Dear R users,
I have found a few Text Analysis packages which might be used for sentiment analysis, word clouds or even looking for phrases using Rapid Automatic Keyword Extraction like that:
## Using RAKE
stats <- keywords_rake(x = x, term = "lemma", group = "doc_id",
relevant = x$upos %in% c("NOUN", "ADJ"))
stats$key <- factor(stats$keyword, levels = rev(stats$keyword))
barchart(key ~ rake, data = head(subset(stats, freq > 3), 20), col = "red",
main = "Keywords identified by RAKE",
xlab = "Rake")
Unfortunately, I cannot find anything with ability to specify rules which move comments into specific categories.
For example, we have a data frame with list of respondents giving comments and, therefore, just two variables: “Unique respondent number” and his/her “comment”.
Now I need to apply following rules to the “comment” variable for each “Unique respondent number”:
- If a sentence contains a word "charge" or "charges" but does not contain "benefit" or "benefits" a new variable called “Charges/ Fees” should be created and value 1 given for a record where this sentence is (otherwise 0).
- If a sentence has a negative sentiment (I believe I could specify words which determine whether the sentiment is negative, positive or neutral) and it contains a phrase "savings rates" a new variable called “Poor Rates” should be created and value 1 given for a record where this sentence is (otherwise 0).
- If a sentence does not meet the 2 criteria above, a new variable called “Other” should be created and value 1 given for a record where this sentence is (otherwise 0).

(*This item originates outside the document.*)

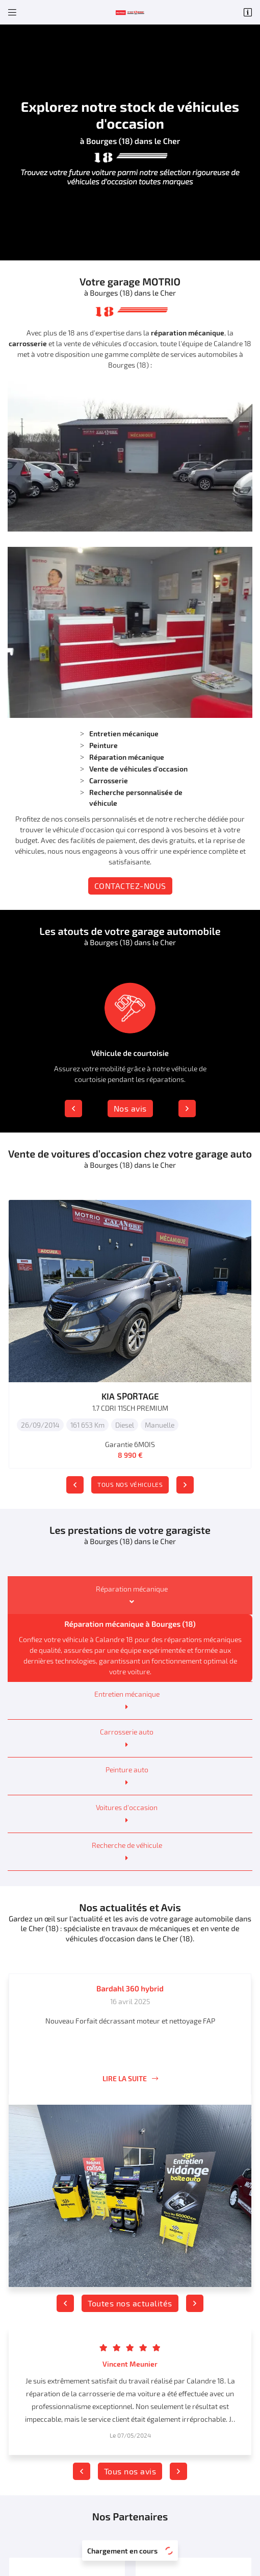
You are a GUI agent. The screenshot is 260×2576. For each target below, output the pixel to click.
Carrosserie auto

- If there is no comment, so “comment” field is blank, or a character from a list of NAs given (I guess I could set up this list with words like “NA”, “No comment”, “Nothing to say”) the fourth variable called “Blank” should be created and value 1 given for this respondent (otherwise 0).
In the end, I should end up having four new variables added to the existing data frame with value 1 when the criteria above are met (“Charges/ Fees”, “Poor Rates”, “Other”, “Blank”) with 1s or 0s for each Unique respondent number. Obviously, some comments can meet criteria 1-3 in many combinations for example:
- If first respondent’s comment was “I have seen many various charges in my life, but I don’t like your saving rates”, Unique respondent number=1 should get:
- Charges/ Fees=1,
- Poor Rates=1,
- Other=0,
- Blank=0
- If second respondent’s comment was “I like R Studio”, Unique respondent number=2 should get:
- Charges/ Fees=0,
- Poor Rates=0,
- Other=1,
- Blank=0
- If third respondent’s comment was “No comment”, Unique respondent number=3 should get:
- Charges/ Fees=0,
- Poor Rates=0,
- Other=0,
- Blank=1
- If fourth respondent’s comment was “Main benefit is having low charges”, Unique respondent number=4 should get:
- Charges/ Fees=0,
- Poor Rates=0,
- Other=1,
- Blank=0
- If fourth respondent’s comment field was left blank, Unique respondent number=5 should get:
- Charges/ Fees=0,
- Poor Rates=0,
- Other=0,
- Blank=1
Finally, I need to count a proportion of 1s appearing in “Charges/ Fees”, “Poor Rates”, “Other” and “Blank” in total number of df records.
If my df had only 5 records mentioned above the results should be following:
- Charges/ Fees=20%
- Poor Rates=20%
- Other=40%
- Blank=40%
Is it challenging enough?